Thursday, November 4, 2010

france - day 11

Feeling better on Day 11, I was ready to visit Giverny, the long-time home of Impressionist Claude Monet. But first we went to the city of Rouen, situated on the banks of the Seine River. We saw lots and lots of people walking with determination toward a common destination. There was going to be a large demonstration against the increased retirement age and it seemed that all the citizens of Rouen were enroute.

We, however, were enroute to the Cathedrale Notre-Dame. This Gothic masterpiece is dominated by the famous west facade, painted over 30 times, in different lights, by Claude Monet. We were shown where Monet had 3 different studios, each overlooking the cathedral from different aspects. Monet would move from one to the other, depending on which light he was painting.

We visited the interior of the church, known for its stained glass windows and cast iron steeple, and then exited through another portal which was also highly carved in the Flamboyant Gothic style:

We walked down the rue du Gros-Horloge (Big Clock Street), passing by this delicious tea and cakes shop:

Medieval and more modern buildings lined the street. We were told how to recognize the older buildings - in medieval times the building owners were taxed on the footprint of the building, so in order to get more space, they would build second and third stories that projected out from the footprint, thus avoiding increased taxes. The building on the right, below, is from medieval times; the one on the left is more modern.
The 16th century Gros-Horloge has a single hand, to tell the hour, and indicators for the day of the week and the phases of the moon. The street below is now only for pedestrians.
We walked down to the Place du Vieux Marche, the Old Market Square, where we saw the very modern (1979), dragon-like Church of Joan of Arc. In a sheltered courtyard was the spot where Joan of Arc was burned alive in 1431, having been tried and sentenced to death for heresy. She was 19 years old.
Then we were on our way to Giverny, the home of Claude Monet. A protege of Eugene Boudin of Honfleur, Monet was one of the most prolific painters of the Impressionist school, producing over 2000 paintings in his lifetime. As an art history major in college, I studied all the great masters. I liked some of them and disliked others. I LOVED Monet and the opportunity to see the spot where he painted so many masterpieces was truly thrilling for me.

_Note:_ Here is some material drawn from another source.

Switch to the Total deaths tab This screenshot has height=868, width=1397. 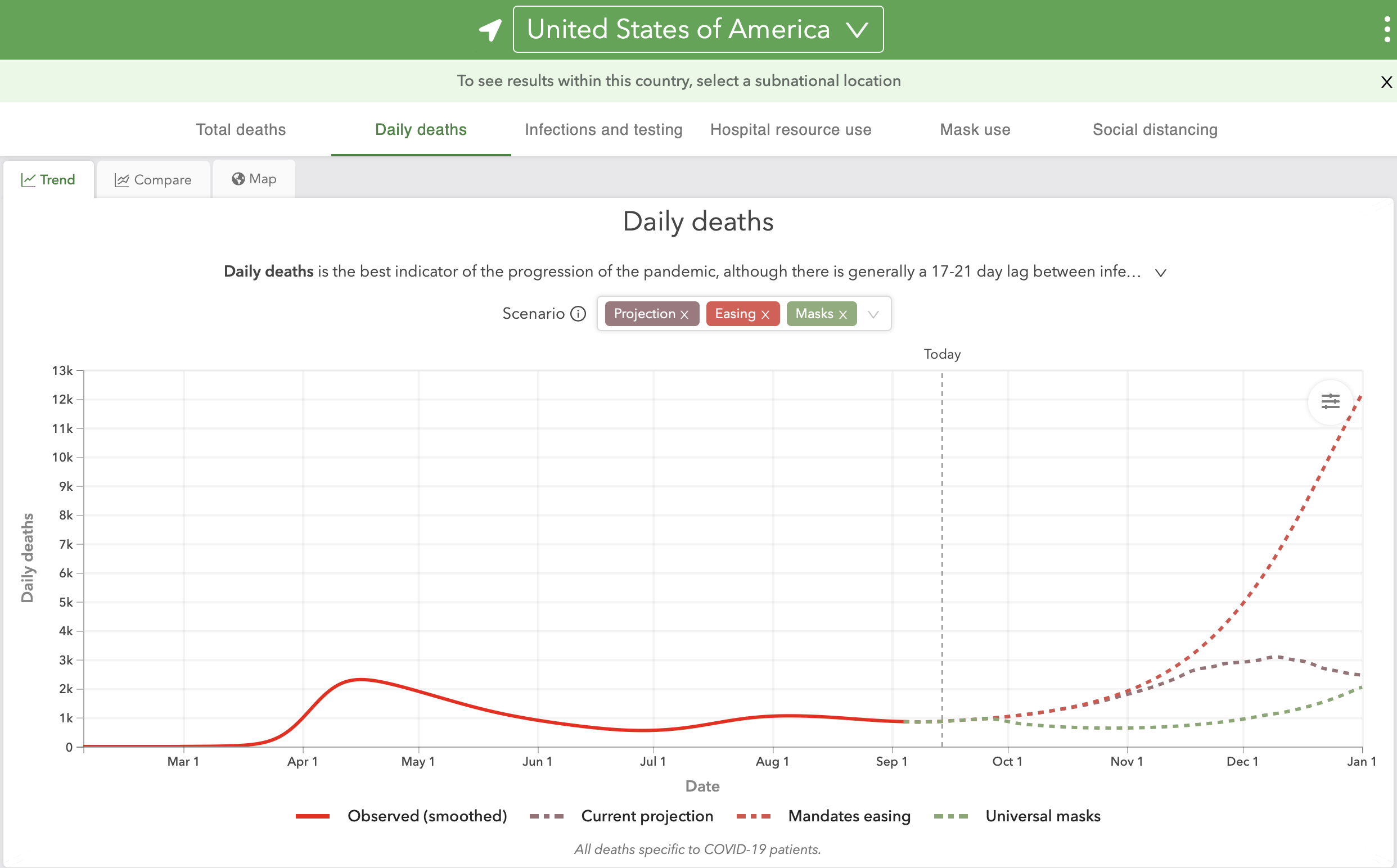[241, 130]
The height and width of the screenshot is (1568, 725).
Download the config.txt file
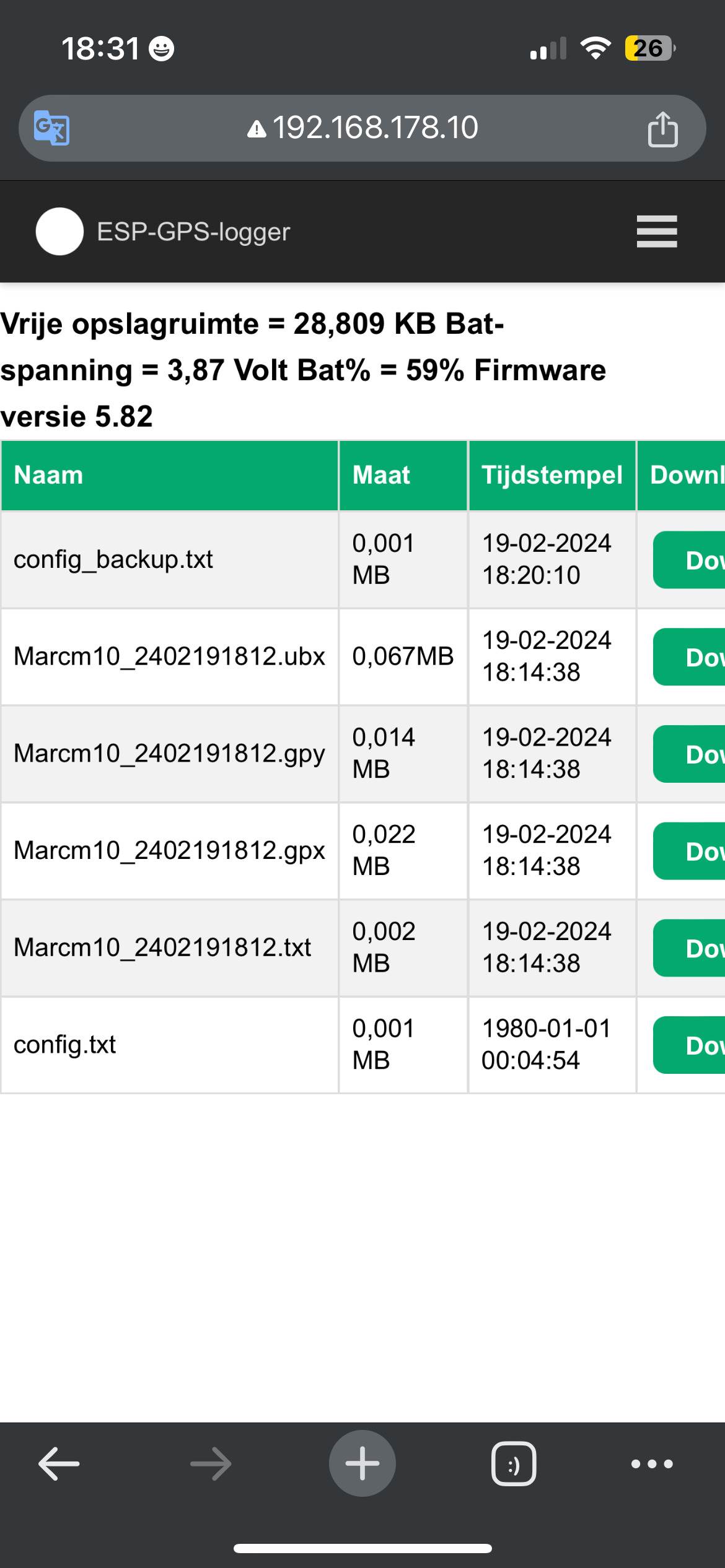pos(689,1045)
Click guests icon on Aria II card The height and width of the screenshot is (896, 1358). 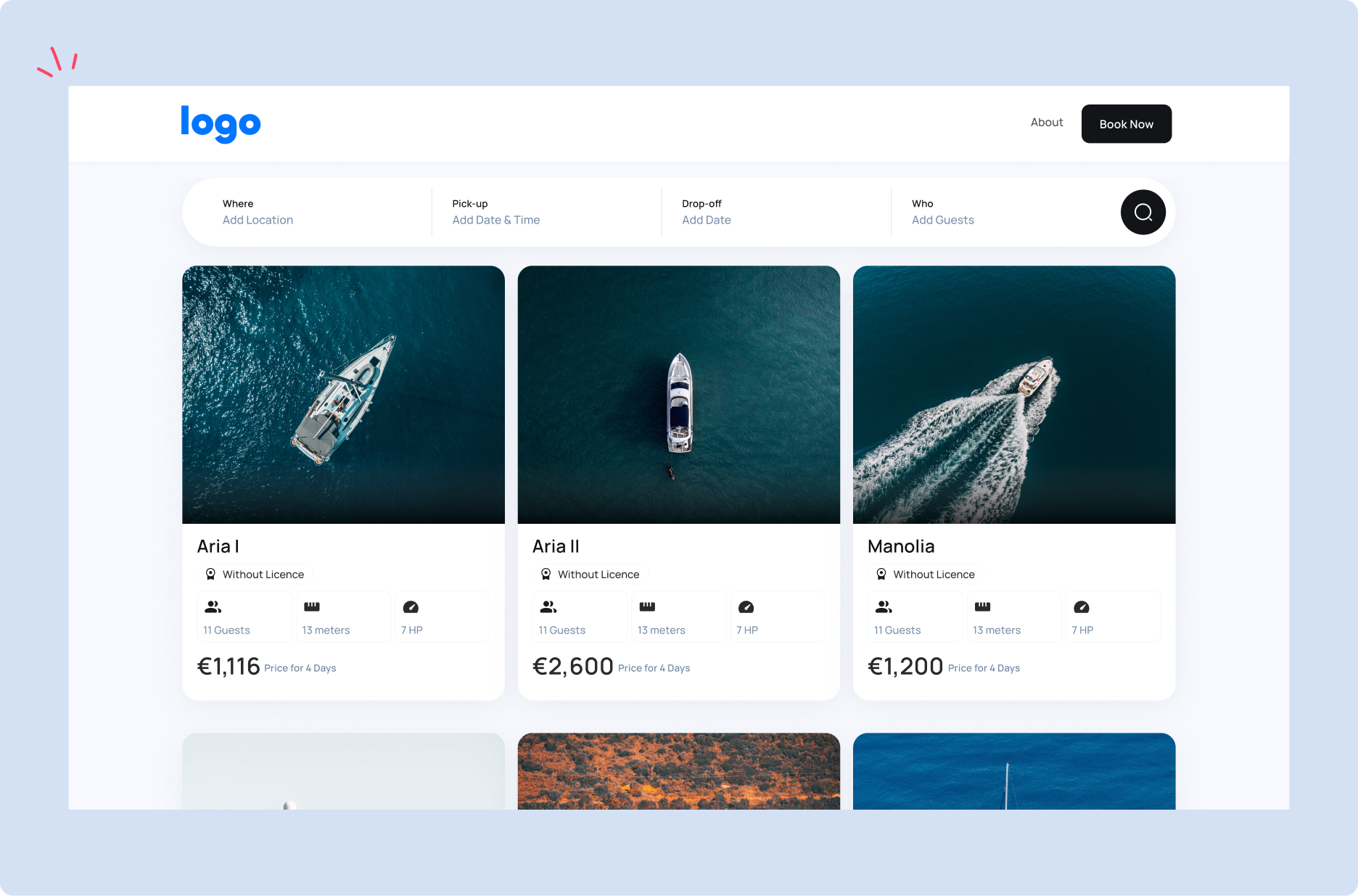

Monet lived and painted at Giverny for over 40 years. Today, the gardens and his house are beautifully maintained by a charitable foundation, with admission fees helping to cover the enormous expense of taking care of the property. His lily pond was featured in many of his paintings...

as was his green Japanese bridge. Monet was highly influenced by Japanese woodblock prints, many of which are displayed in his nearby house. The photo below looks just like one of his paintings, but I actually took the picture. :)

We were there!

We left the lily ponds and wandered through the gardens on our way to Monet's house.

I couldn't believe I was seeing in real life what I had so often admired in museums or in art text books. I was in heaven!

Then our visit was over and we were on our way to our last stop, Paris.